What clothes did people wear?
In the early 1900s, people covered up more than we do today. Women and girls never wore trousers and women kept their legs hidden with long dresses or skirts.
Men and boys often kept their coats, jackets and ties on, even in hot weather. People from every social class usually wore hats when they were outside. Children's clothes were usually miniature versions of grown up's clothes.
Clothes were made from natural materials, such as wool or linen. Materials used for today's clothes, such as nylon and polyester, did not exist. There were no zippers on the market yet and Velcro hadn't been invented so clothes were fastened by buttons, hooks or laces.
Jeans were unknown in the British Isles and the closest things to trainers were canvas slippers with rubber soles known as plimsolls. Shoes and boots were made from leather and were kept on the feet with laces or buttons.

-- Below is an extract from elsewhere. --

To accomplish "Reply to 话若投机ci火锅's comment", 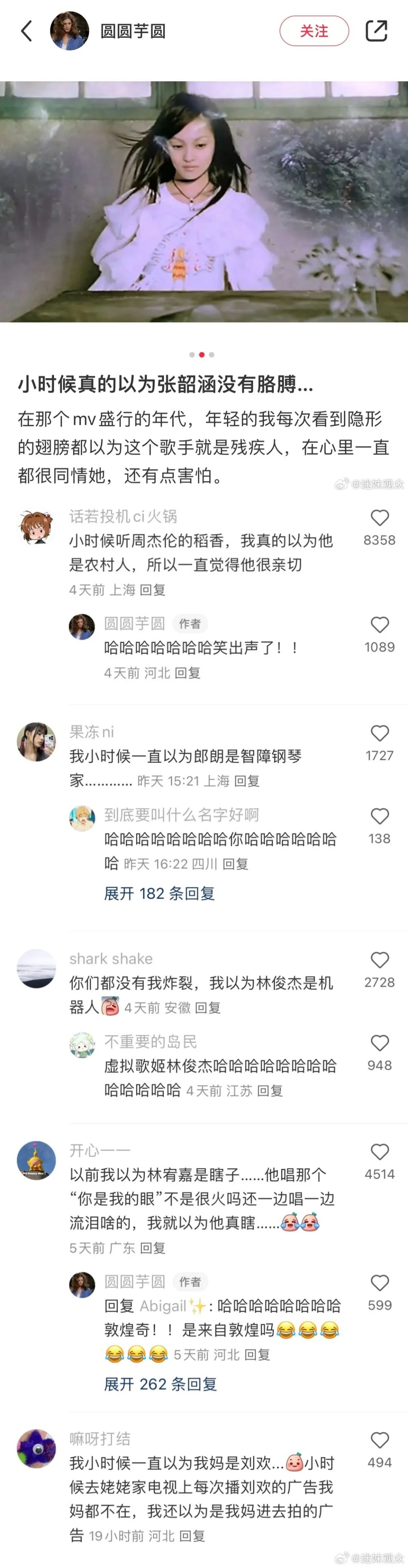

People wore 'Sunday best' to church once a week. This would be their smartest, cleanest clothes - if they could afford it, people kept a beautiful dress, or a smart suit, just to wear on Sundays.
In an age before washing machines, clothes had to be washed by hand in a tub of hot, soapy water. Shirts had removable collars so that if the collar was grubby but the shirt was clean(ish), it could be swapped for a clean one.
In the 1900s people used carbolic soap to wash their clothes. This was the same soap that was used to wash people and the kitchen floor!
There were a lot of very poor people in Britain. Their clothes were often ragged and patched. Children would wear 'hand-me-downs' - their brothers' or sisters' old clothes. Second-hand clothes that had once belonged to adults were also cut down to fit them.
In some of the poorest families the children had no shoes at all. They had to wear their plimsolls or go barefoot, even in winter.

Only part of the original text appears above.